For the particular build I sent the output from, the cmake invocation looked like /Applications/CMake.app/Contents/bin/cmake -GNinja -DCMAKE_BUILD_TYPE=Release -DLLVM_ENABLE_ASSERTIONS=ON -DLLVM_ENABLE_PROJECTS='compiler-rt;libcxx;clang' -DLLVM_APPEND_VC_REV=NO -DCMAKE_C_COMPILER=$HOME/src/chrome/src/third_party/llvm-build/Release+Asserts/bin/clang -DCMAKE_CXX_COMPILER=$HOME/src/chrome/src/third_party/llvm-build/Release+Asserts/bin/clang++ -DCMAKE_OSX_SYSROOT=/Users/thakis/src/llvm-project/sysroot/MacOSX.sdk -DDARWIN_macosx_CACHED_SYSROOT=/Users/thakis/src/llvm-project/sysroot/MacOSX.sdk -DDARWIN_iphoneos_CACHED_SYSROOT=/Users/thakis/src/llvm-project/sysroot/iPhoneOS.sdk -DDARWIN_iphonesimulator_CACHED_SYSROOT=/Users/thakis/src/llvm-project/sysroot/iPhoneSimulator.sdk ../llvm

thakis added a comment.Feb 1 2022, 6:47 AM

ps "This is inconvenient to revert since 20 patches landed" means you're landing too many patches too quickly. This landed less than 24h ago, so if it's difficult to revert, that's a bit of a problem for the project, right?

Just build and run tests on any mac. This fails on 3 different macs I tried (2x arm, 1x intel), in a bunch of different build configs.
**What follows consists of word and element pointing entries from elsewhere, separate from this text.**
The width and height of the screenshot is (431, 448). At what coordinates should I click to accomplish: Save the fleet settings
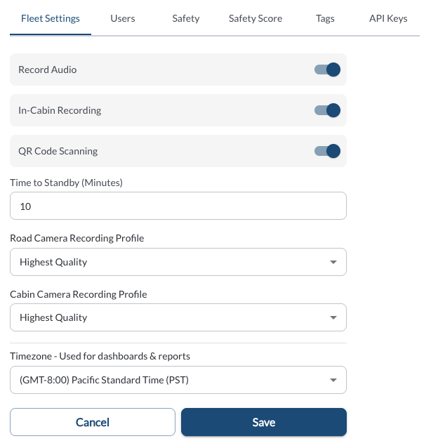[x=264, y=422]
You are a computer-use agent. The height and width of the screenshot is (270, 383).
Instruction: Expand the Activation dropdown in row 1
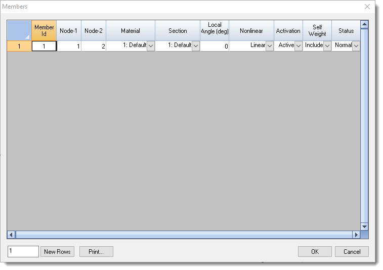pyautogui.click(x=299, y=46)
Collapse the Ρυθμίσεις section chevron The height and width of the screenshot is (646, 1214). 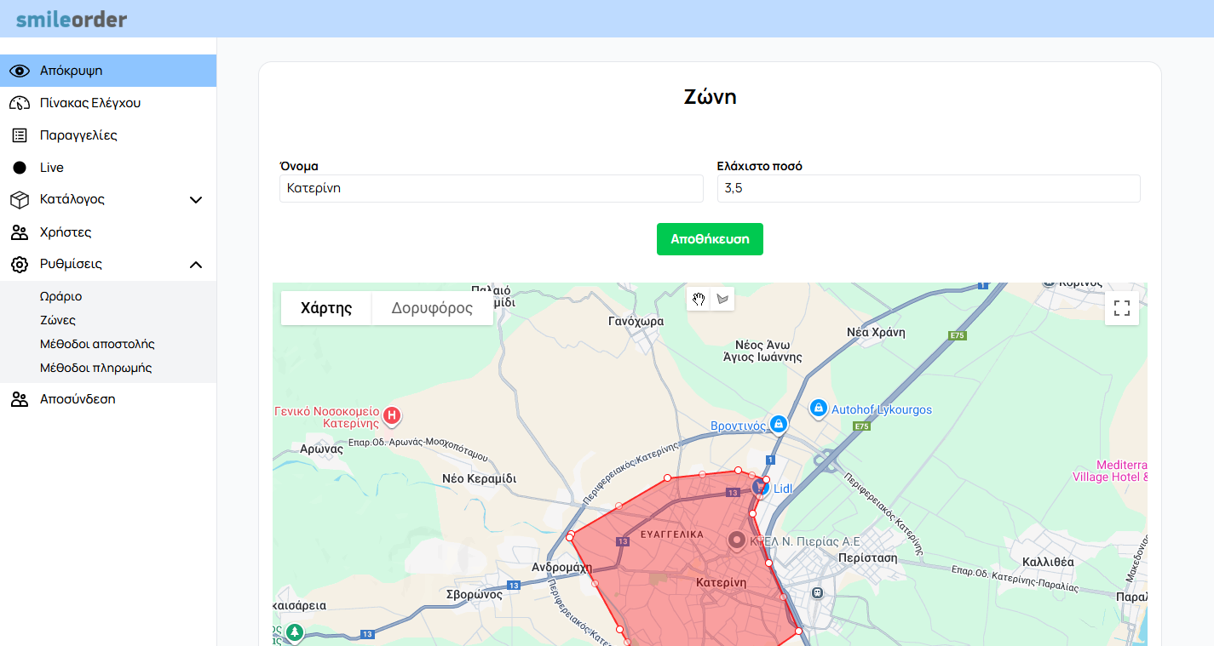(x=195, y=265)
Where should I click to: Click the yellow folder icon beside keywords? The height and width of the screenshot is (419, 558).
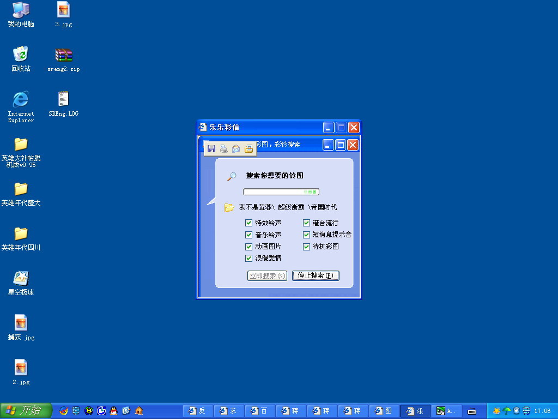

For the particular build I sent the output from, the cmake invocation looked like /Applications/CMake.app/Contents/bin/cmake -GNinja -DCMAKE_BUILD_TYPE=Release -DLLVM_ENABLE_ASSERTIONS=ON -DLLVM_ENABLE_PROJECTS='compiler-rt;libcxx;clang' -DLLVM_APPEND_VC_REV=NO -DCMAKE_C_COMPILER=$HOME/src/chrome/src/third_party/llvm-build/Release+Asserts/bin/clang -DCMAKE_CXX_COMPILER=$HOME/src/chrome/src/third_party/llvm-build/Release+Asserts/bin/clang++ -DCMAKE_OSX_SYSROOT=/Users/thakis/src/llvm-project/sysroot/MacOSX.sdk -DDARWIN_macosx_CACHED_SYSROOT=/Users/thakis/src/llvm-project/sysroot/MacOSX.sdk -DDARWIN_iphoneos_CACHED_SYSROOT=/Users/thakis/src/llvm-project/sysroot/iPhoneOS.sdk -DDARWIN_iphonesimulator_CACHED_SYSROOT=/Users/thakis/src/llvm-project/sysroot/iPhoneSimulator.sdk ../llvm

I don't have access to a mac computer right now. I'm just going to remove the problematic check line so this passes and add it in later once I figure out what's going on here. The output you're getting should still work, it's just not ideal because we're regenerating the bitcode file so this isn't a breaking issue.

Removed the two lines in rG28c15341368b, let me know if this lets the tests pass. I'll look into getting an access somehow so I can reproduce this and figure it out.

thakis added a comment.Feb 1 2022, 7:45 AM

Tests are passing again.